# effect longer/shorter riser length makes on ilf limbs



## Todd the archer (Feb 7, 2003)

Approx. 42 pounds, but lots of variables mainly differences coming from the amount of preload on the limbs because of riser/limb angles.


----------



## ranchoarcher (Sep 26, 2013)

As a general rule of thumb, for each inch of riser lost you'll add a pound of draw weight. I'm using 34# longs on a 19 pinnacle and it's pulling 40. 25-19=6.


----------



## Bill 2311 (Jun 24, 2005)

So long as the limbs actually yield poundage indicated. Limb poundage is usually marked for a specific riser length. I have owned four sets of BlackMax limbs in wood and carbon.
Two ran 3# heavy, one ran 4# light, and one ran 1# light on my riser. All of these were rated for a 17" riser and I had them on a 19" riser. The two sets that ran heavy were carbons so I don't know if that is a trend or just luck of the draw.
Also depends on the limb maker. BlackMax limbs are rated for minimal settings while Hots are rated for max setting. The 50# limbs I am using for hunting hit 46# at 3 turns from max, 48# at 2 turns from max, 50# at one turn from max, and 52# with the limbs turned down until the bushings touch the riser.


----------



## centershot (Sep 13, 2002)

Be aware that Tradtech limbs (if you decide to use those) are rated on a 17" riser and the rated weight goes down 1#/in on a longer riser, just the opposite of typical ILF limbs.


----------



## Mr cheebo (Nov 1, 2010)

Maybe some of you can also answer my question, sorry for hijacking, but while on the subject. I shoot a 17 in das Dalla with med. limbs at 44 lb. A little finger pinch from stack with 27 1/2 in draw. If I go with long limbs at my draw length could I expect a smoother draw, with less pinch and still get good performance from the long limbs.

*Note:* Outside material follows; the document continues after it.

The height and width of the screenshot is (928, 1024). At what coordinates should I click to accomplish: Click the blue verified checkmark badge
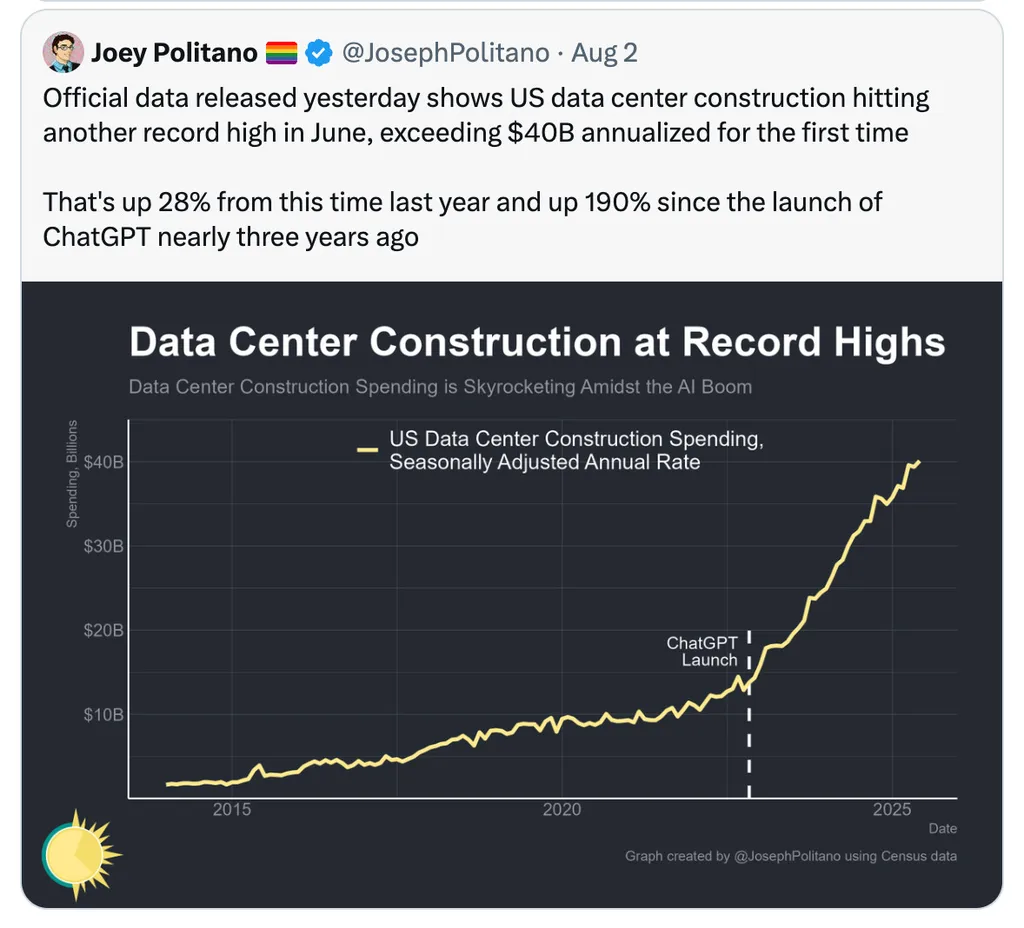tap(318, 53)
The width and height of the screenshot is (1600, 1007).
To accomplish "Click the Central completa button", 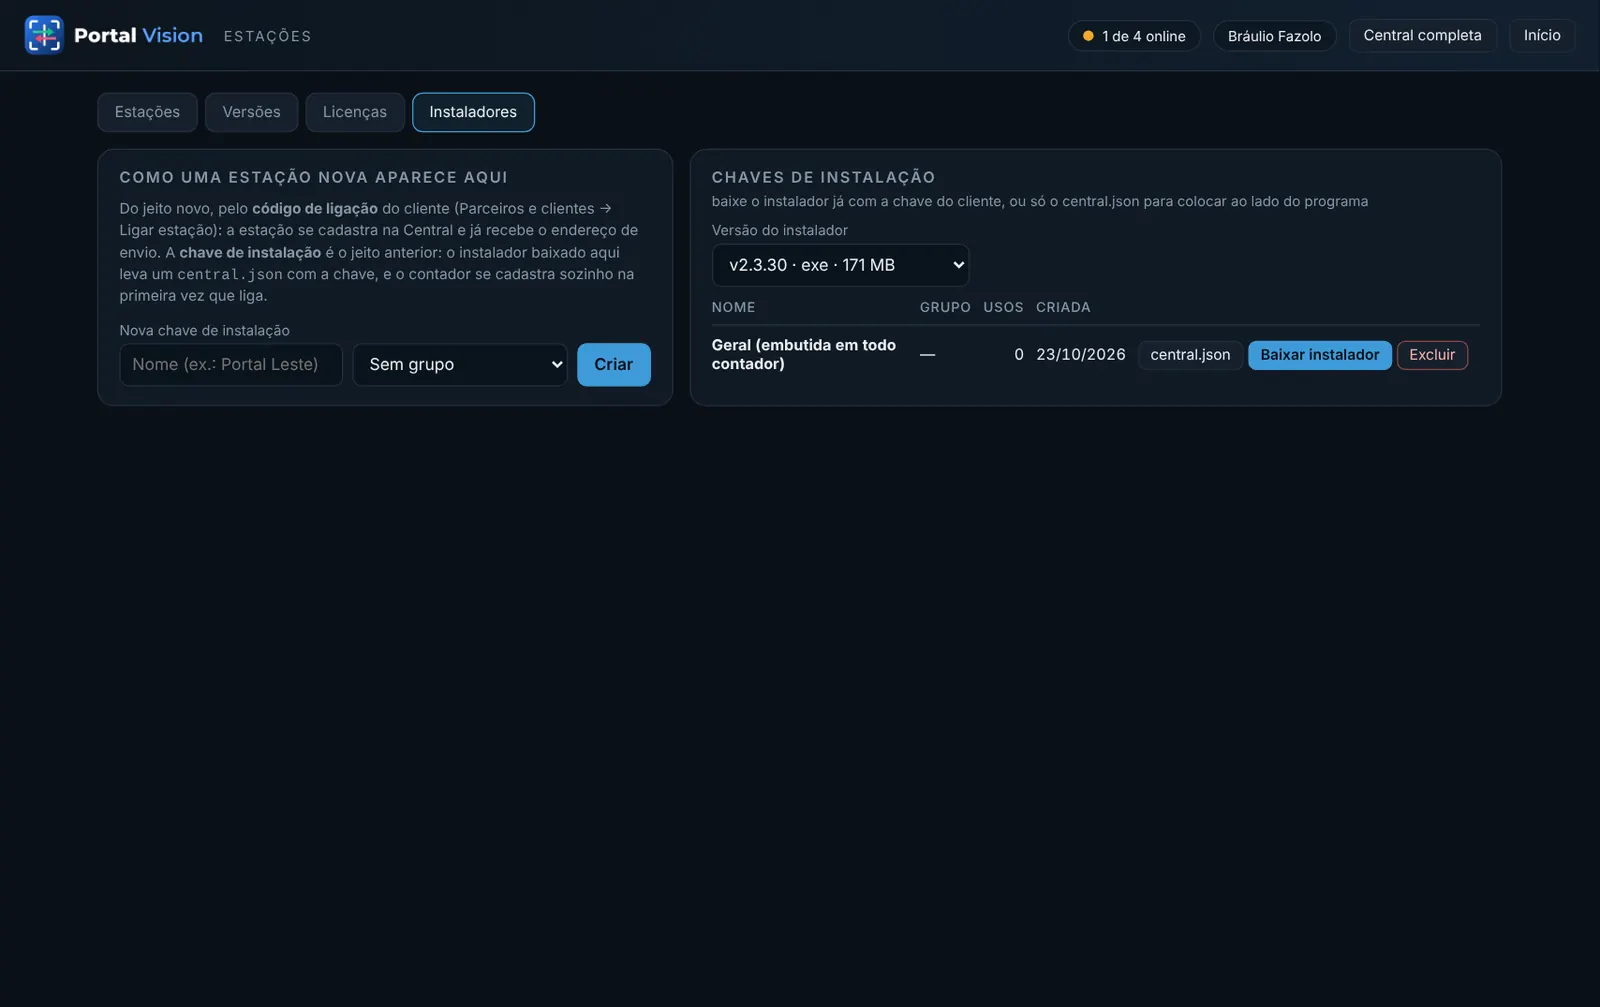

Will it affect flat shooting fast arrow flight, cast etc. Never shot through chrono, just wondering what could I expect.

Sorry for butting in but thought my question fit the subject matter.

thanks for any help

Wayne Walker


----------



## centershot (Sep 13, 2002)

From my experience Mediums to Longs will lose about 5 fps.


----------



## j.conner (Nov 12, 2009)

Be double careful with TradTech limbs - some models are marked as measured on a 17" riser and others on a 19" riser. They are also Korean-made and run heavy (measured with limb bolts backed all the way out).


----------